Me siento como Carol Anne, delante de la tele, tumbado en la cama con Cristinamore y aterrado ante la posibilidad de que una mano me agarre del escroto y me meta dentro de la tele para llevarme a Torrejón. Planazo.

Los invitados están llegando y todo es alborozo y recibimientos entusiastas.

Algunas llegan con sobrepeso de colágeno labial, como es el caso de la mujer del Aga Kahn que aterrizó alicatada hasta el morro de chanelón o Marina Doria, mujer de un Saboya.

Otros llegan con los bebés, como Hakon y Mette Marit, muy de H&M (a mí esta chica cada día me da más miedo, con esa cara de sicoquiler que se le está poniendo. O de envenenadora murciana. No sé bien. Me temo que - y sin que sirva de precedente - su estilista y yo sentimos lo mismo) o Guillermo de Holanda y la Zorreguieta (bueno, sí, qué pasa... en su casa eran muy fans de Videla, pero siempre se mantuvo al margen. Ella sabía que una cosa es una dictadura militar, que bueno, puede ser rentable un tiempo, pero otra es una asignación de por vida como consorte regia. Dónde va a parar)

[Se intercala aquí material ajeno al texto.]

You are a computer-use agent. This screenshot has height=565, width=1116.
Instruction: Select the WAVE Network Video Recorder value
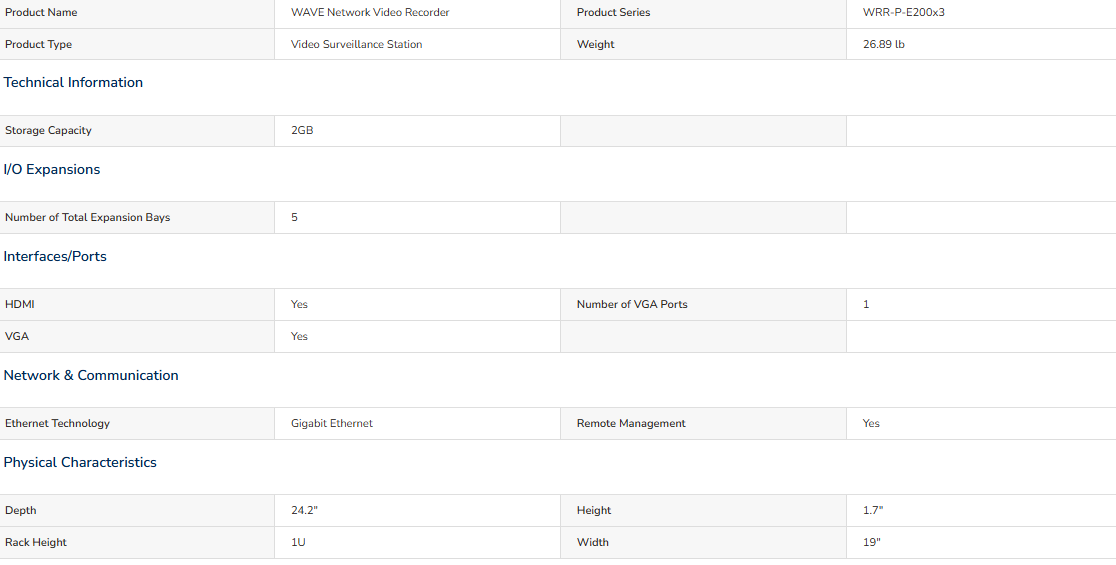370,12
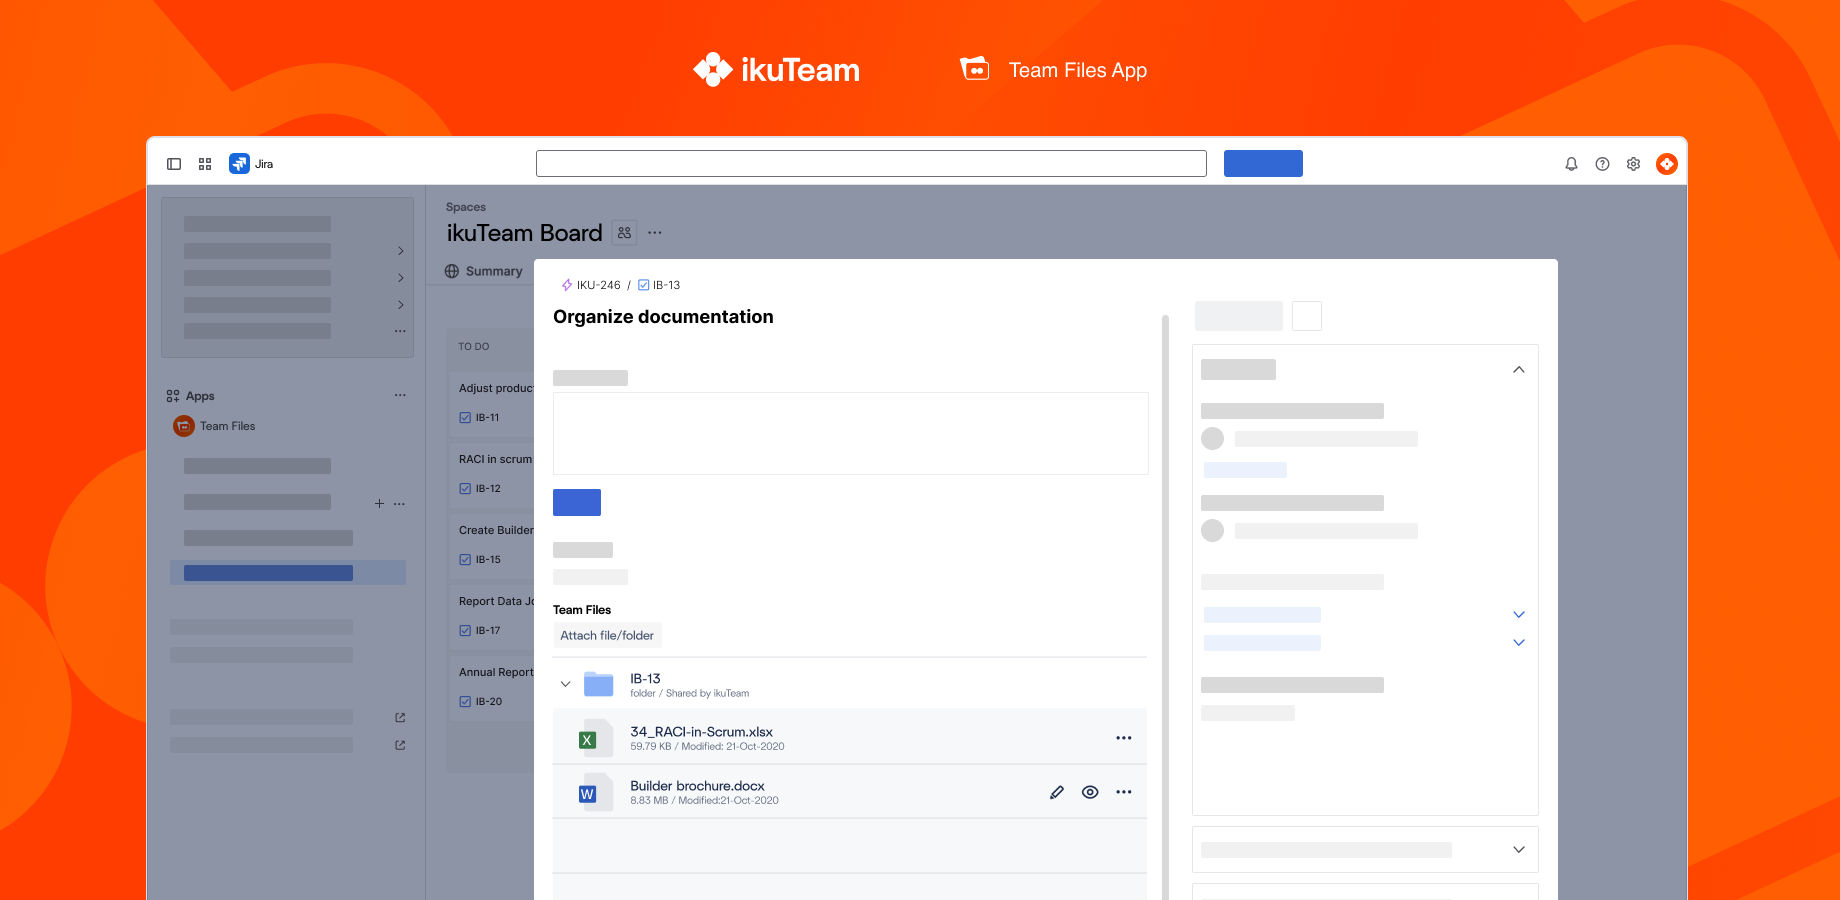1840x900 pixels.
Task: Check the IB-20 checkbox on Annual Report card
Action: pyautogui.click(x=465, y=701)
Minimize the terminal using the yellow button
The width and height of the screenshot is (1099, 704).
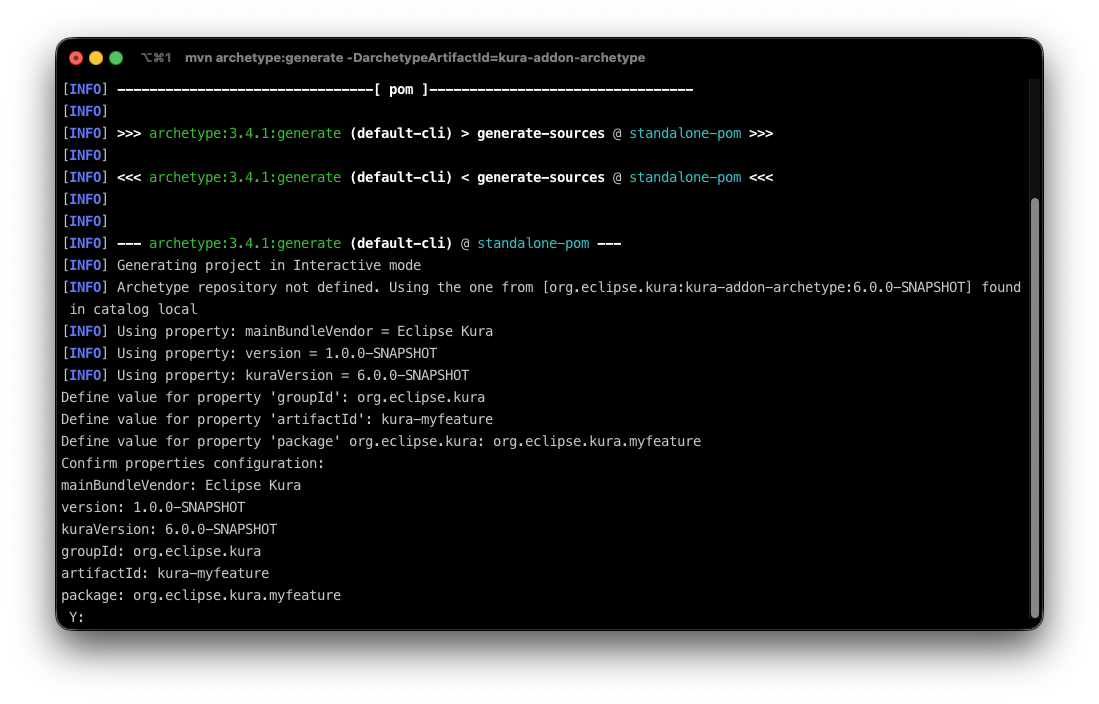pos(96,58)
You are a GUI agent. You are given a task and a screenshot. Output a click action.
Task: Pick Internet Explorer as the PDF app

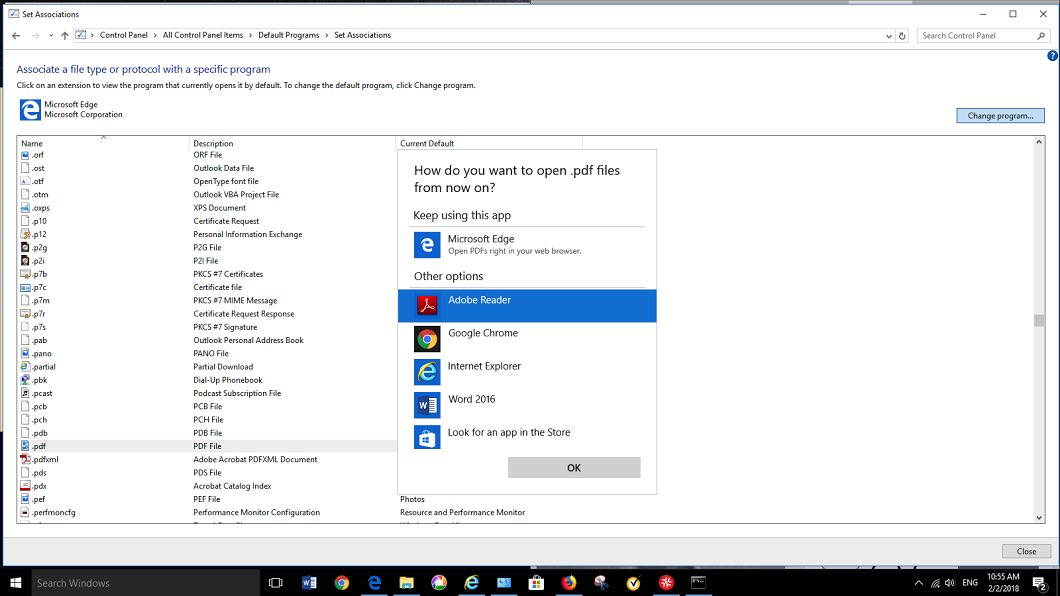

También han llegado los sudaquitas, plebeyos como el que más; los pobres que andan tratando de enderezar aquéllo como pueden. Y que vienen a esta boda aún a sabiendas (¿sabrán?) de que parte de la miseria que les está tocando gestionar, es la que ha permitido tanto toisón, tanto regio pendón y tanta tiara. Y ya. Que me está quedando un discurso muy venas abiertas de América Latina. Culpa, probablemente, de llevar un año profundamente enamorado de alguien de "allá".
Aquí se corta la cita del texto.